He got his start because he had a security clearance and knew how to install and repair ccd camera systems do he did so for rocky flats and Cheyenne mountain. Then they asked him to build a box that had a film video camera that would take images of a crt display for record keeping. This was before it was possible digitally. So he did, he made 2. Then they needed a lift to bring down the Hughes projectors they used in Cheyenne mountain, the old kind with 3 color crt projectors. It needed to drop down the projector so they could change it out in less time than it took a nuke to come from Russia, so he did. He founded a company to keep making them, they still make them to this day.





> He founded a company to keep making them

So many companies were set up on the back of this cutting edge stuff, as well as Mercury and Apollo, satellites, nuclear reactors, submarines, jet liners, the SR-71, the Heavy Presses, it just goes on and on. Everything from one guy in a barn up to huge corporate labs. Obviously the war already boosted a lot of stuff, but the Atomic Age atmosphere must have felt like an unstoppable industrial whirlwind.

Even though the recent AI hype has been pretty feverish, it doesn't seem like we have had the same kind of top-to-bottom hopeful dynamism.


It's the economy stupid!

The US before WW2 was a regional power. After WW2 it was the only country still standing. This led to decades of unprecedented GDP growth.

I try to warn people about what it means when Asian countries have 30 years of GDP growth of 7% year on year but it barely registers.


In the 50s the industrial might was used to build and improve the country (mostly). Where was the inflection point? Reagan? When we sensed that the USSR was weakening, did the floor elite throw the big lever from "build" to "extract?"

>In the 50s the industrial might was used to build and improve the country (mostly). Where was the inflection point? Reagan?

Reagan was the reaction IMO. We really screwed ourselves in the 70s. Reagananomics, the 1980s (and beyond) financialization of everything, selling the bottom layers of the economic pyramid overseas piecemeal so that stonks could go up and consumers could buy cheaper junk, I see those that more of a reaction. The money and effort poured into those endeavors because it could no longer make a return on industrial endeavors.

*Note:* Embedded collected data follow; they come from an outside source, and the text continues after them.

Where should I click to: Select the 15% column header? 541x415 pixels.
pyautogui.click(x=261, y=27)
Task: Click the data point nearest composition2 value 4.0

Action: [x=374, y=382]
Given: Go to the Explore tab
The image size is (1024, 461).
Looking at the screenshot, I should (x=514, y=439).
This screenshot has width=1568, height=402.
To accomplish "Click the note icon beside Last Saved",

What happened in the 70s to invoke such a reaction? I’m aware of vague issues that plagued the Carter admin, but not a good overall picture.

A whole bunch of things that reduced reinvestment in the country hit all at once during mostly the first half of that decade.

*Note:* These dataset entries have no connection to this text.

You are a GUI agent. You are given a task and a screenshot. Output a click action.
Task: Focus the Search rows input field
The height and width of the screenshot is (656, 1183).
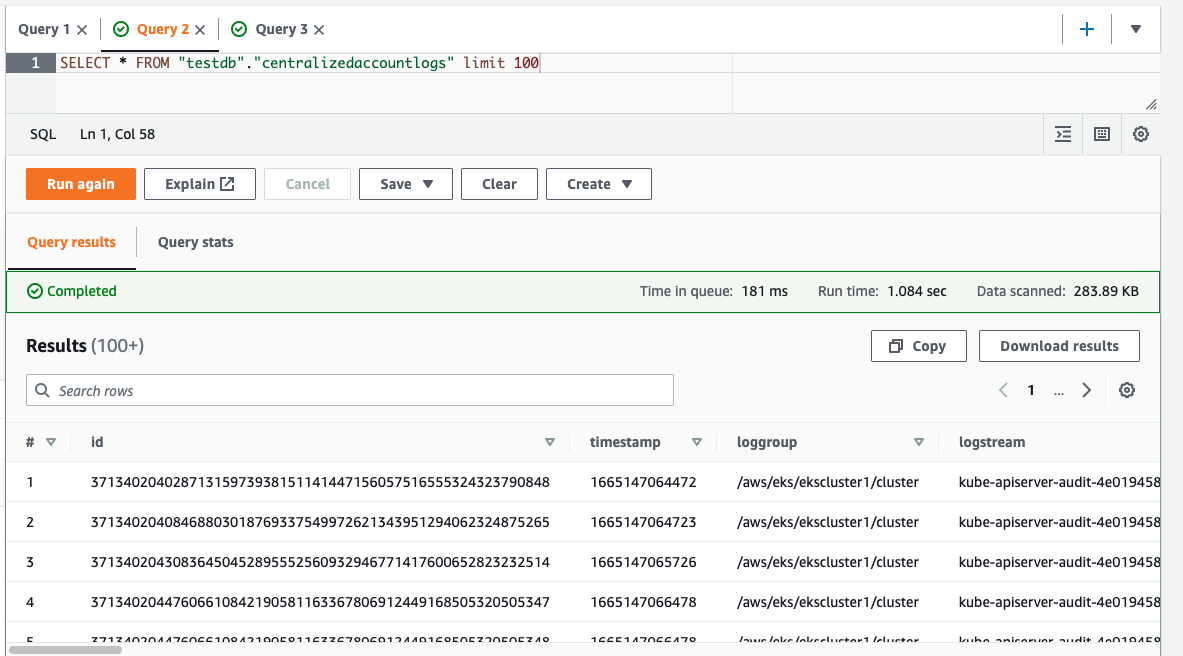pyautogui.click(x=350, y=390)
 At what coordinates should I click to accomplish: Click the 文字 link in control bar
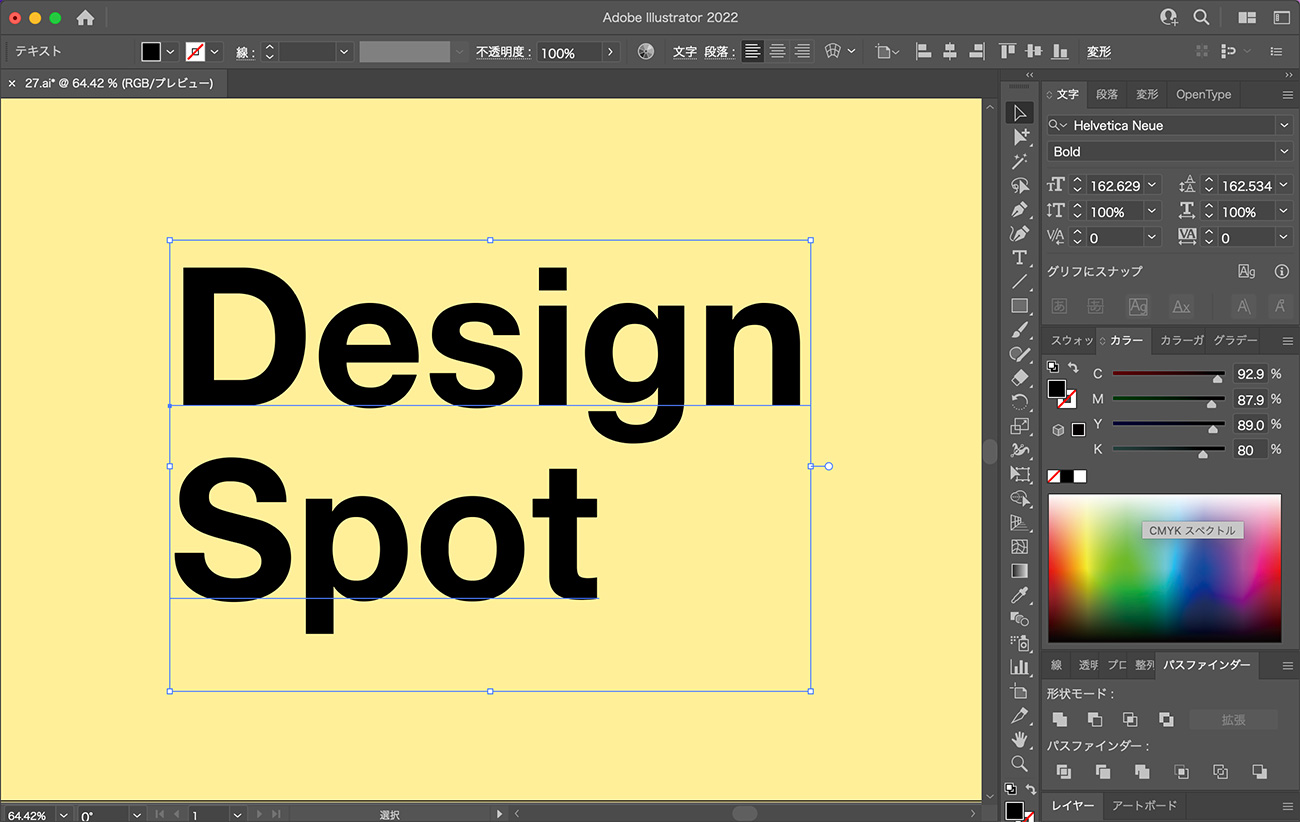tap(684, 52)
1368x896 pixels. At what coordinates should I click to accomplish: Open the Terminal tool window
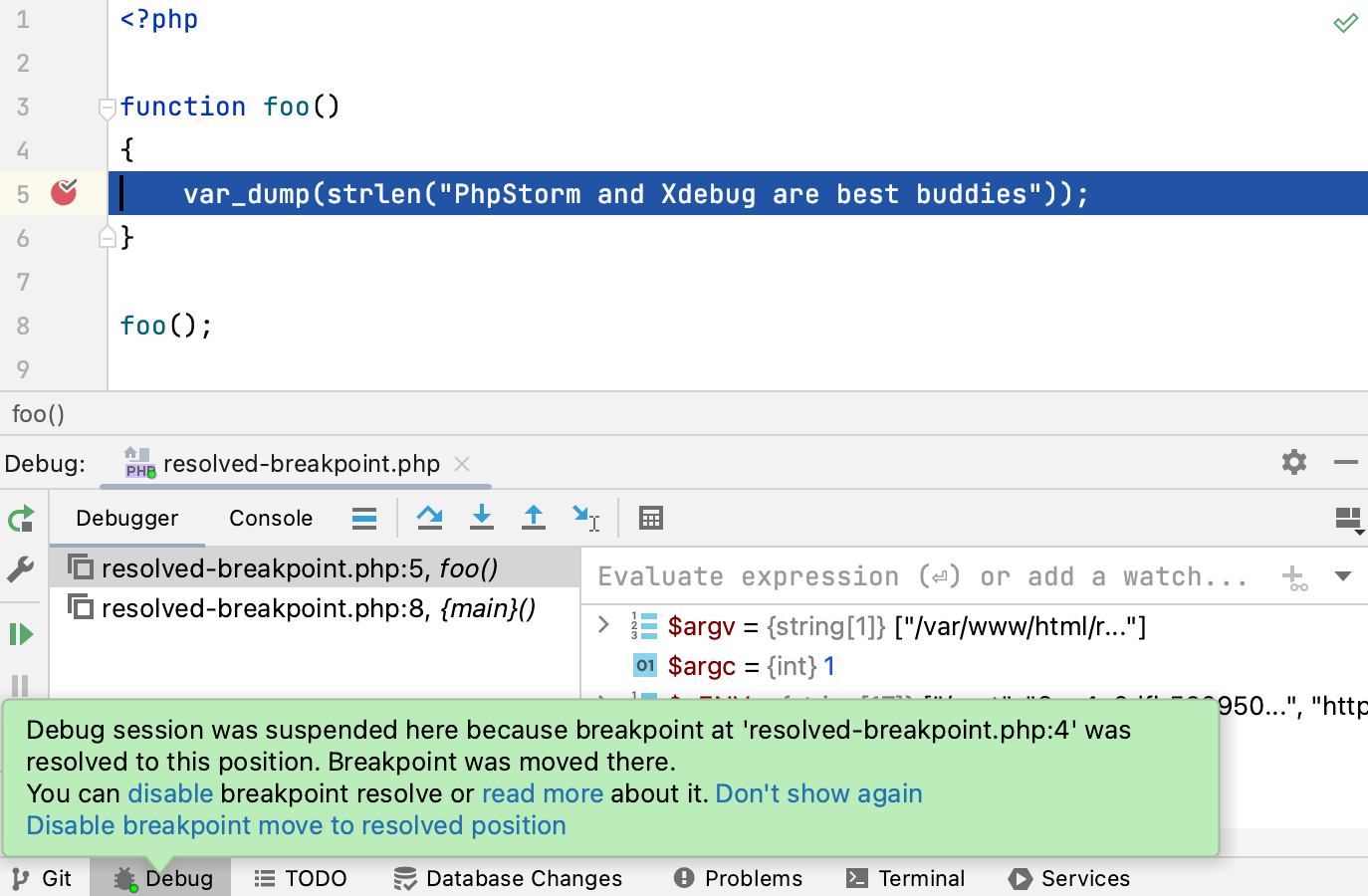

Vietnam cultural problems came home to roost as did divisive civil rights era race baiting, 1st generation welfare systems (which I know it sounds hard to believe, but were way worse than today in terms of cliffs and disincentivizing productiviety) proliferated, oil crisis, stagflation, a whole bunch of the industrial economy which had been built out around/during WW2 was nearing "reinvest or shut it down" age right at the same time that stuff got regulated to high heaven and the oil crisis hit. As much as people complain about Gen Z being lazy/unmotivated, the hippie boomers were even worse as a workforce (and even more dominant due to the birth rate lull and spike of the depression and ww2).


By the 1970s Japan and Western Europe came back online.